次のエントリのすべての行を、空行を除いて番号付きリストに書き直しなさい。

┏━━

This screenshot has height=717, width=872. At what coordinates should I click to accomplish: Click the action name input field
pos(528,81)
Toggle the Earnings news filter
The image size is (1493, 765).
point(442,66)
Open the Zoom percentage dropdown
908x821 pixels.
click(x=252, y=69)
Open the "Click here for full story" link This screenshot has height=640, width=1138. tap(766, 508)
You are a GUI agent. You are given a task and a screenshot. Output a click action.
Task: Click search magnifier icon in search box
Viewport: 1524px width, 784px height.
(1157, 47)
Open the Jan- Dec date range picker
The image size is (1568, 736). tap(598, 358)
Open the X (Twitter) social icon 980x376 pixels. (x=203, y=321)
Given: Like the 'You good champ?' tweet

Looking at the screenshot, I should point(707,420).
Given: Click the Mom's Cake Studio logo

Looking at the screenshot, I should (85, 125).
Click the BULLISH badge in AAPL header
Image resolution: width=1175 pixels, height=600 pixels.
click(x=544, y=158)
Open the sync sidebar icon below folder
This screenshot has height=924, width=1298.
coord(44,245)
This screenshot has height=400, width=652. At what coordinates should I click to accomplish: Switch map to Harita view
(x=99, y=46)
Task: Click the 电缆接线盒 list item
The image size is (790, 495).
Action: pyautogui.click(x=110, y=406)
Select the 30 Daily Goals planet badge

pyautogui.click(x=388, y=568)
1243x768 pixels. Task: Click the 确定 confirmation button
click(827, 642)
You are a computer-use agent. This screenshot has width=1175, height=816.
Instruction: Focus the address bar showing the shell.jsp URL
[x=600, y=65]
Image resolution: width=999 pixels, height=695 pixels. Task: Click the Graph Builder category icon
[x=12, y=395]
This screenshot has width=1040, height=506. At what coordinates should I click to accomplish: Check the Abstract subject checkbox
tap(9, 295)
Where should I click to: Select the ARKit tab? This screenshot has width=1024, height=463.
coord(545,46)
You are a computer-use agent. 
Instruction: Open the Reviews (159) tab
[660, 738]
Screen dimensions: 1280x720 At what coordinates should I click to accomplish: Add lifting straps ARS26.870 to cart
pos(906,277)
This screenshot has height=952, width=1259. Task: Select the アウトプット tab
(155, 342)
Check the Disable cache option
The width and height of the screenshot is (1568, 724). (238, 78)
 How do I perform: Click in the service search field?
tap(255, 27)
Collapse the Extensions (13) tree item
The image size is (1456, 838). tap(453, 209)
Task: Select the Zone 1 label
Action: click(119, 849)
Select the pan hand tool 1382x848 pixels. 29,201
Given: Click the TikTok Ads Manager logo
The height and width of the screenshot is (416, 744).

┗━━

**解答**.
1. This screenshot has height=717, width=872. At what coordinates should I click to accomplish: Click the action name input field
2. pos(528,81)
3. Toggle the Earnings news filter
4. The image size is (1493, 765).
5. point(442,66)
6. Open the Zoom percentage dropdown
7. 908x821 pixels.
8. click(x=252, y=69)
9. Open the "Click here for full story" link This screenshot has height=640, width=1138. tap(766, 508)
10. You are a GUI agent. You are given a task and a screenshot. Output a click action.
11. Task: Click search magnifier icon in search box
12. Viewport: 1524px width, 784px height.
13. (1157, 47)
14. Open the Jan- Dec date range picker
15. The image size is (1568, 736). tap(598, 358)
16. Open the X (Twitter) social icon 980x376 pixels. (x=203, y=321)
17. Given: Like the 'You good champ?' tweet
18. Looking at the screenshot, I should point(707,420).
19. Given: Click the Mom's Cake Studio logo
20. Looking at the screenshot, I should (85, 125).
21. Click the BULLISH badge in AAPL header
22. Image resolution: width=1175 pixels, height=600 pixels.
23. click(x=544, y=158)
24. Open the sync sidebar icon below folder
25. This screenshot has height=924, width=1298.
26. coord(44,245)
27. This screenshot has height=400, width=652. At what coordinates should I click to accomplish: Switch map to Harita view
28. (x=99, y=46)
29. Task: Click the 电缆接线盒 list item
30. The image size is (790, 495).
31. Action: pyautogui.click(x=110, y=406)
32. Select the 30 Daily Goals planet badge
33. pyautogui.click(x=388, y=568)
34. 1243x768 pixels. Task: Click the 确定 confirmation button
35. click(827, 642)
36. You are a computer-use agent. This screenshot has width=1175, height=816.
37. Instruction: Focus the address bar showing the shell.jsp URL
38. [x=600, y=65]
39. Image resolution: width=999 pixels, height=695 pixels. Task: Click the Graph Builder category icon
40. [x=12, y=395]
41. This screenshot has width=1040, height=506. At what coordinates should I click to accomplish: Check the Abstract subject checkbox
42. tap(9, 295)
43. Where should I click to: Select the ARKit tab? This screenshot has width=1024, height=463.
44. coord(545,46)
45. You are a computer-use agent. 
46. Instruction: Open the Reviews (159) tab
47. [660, 738]
48. Screen dimensions: 1280x720 At what coordinates should I click to accomplish: Add lifting straps ARS26.870 to cart
49. pos(906,277)
50. This screenshot has height=952, width=1259. Task: Select the アウトプット tab
51. (155, 342)
52. Check the Disable cache option
53. The width and height of the screenshot is (1568, 724). (238, 78)
54.  How do I perform: Click in the service search field?
55. tap(255, 27)
56. Collapse the Extensions (13) tree item
57. The image size is (1456, 838). tap(453, 209)
58. Task: Select the Zone 1 label
59. Action: click(119, 849)
60. Select the pan hand tool 1382x848 pixels. 29,201
61. Given: Click the TikTok Ads Manager logo
62. The height and width of the screenshot is (416, 744).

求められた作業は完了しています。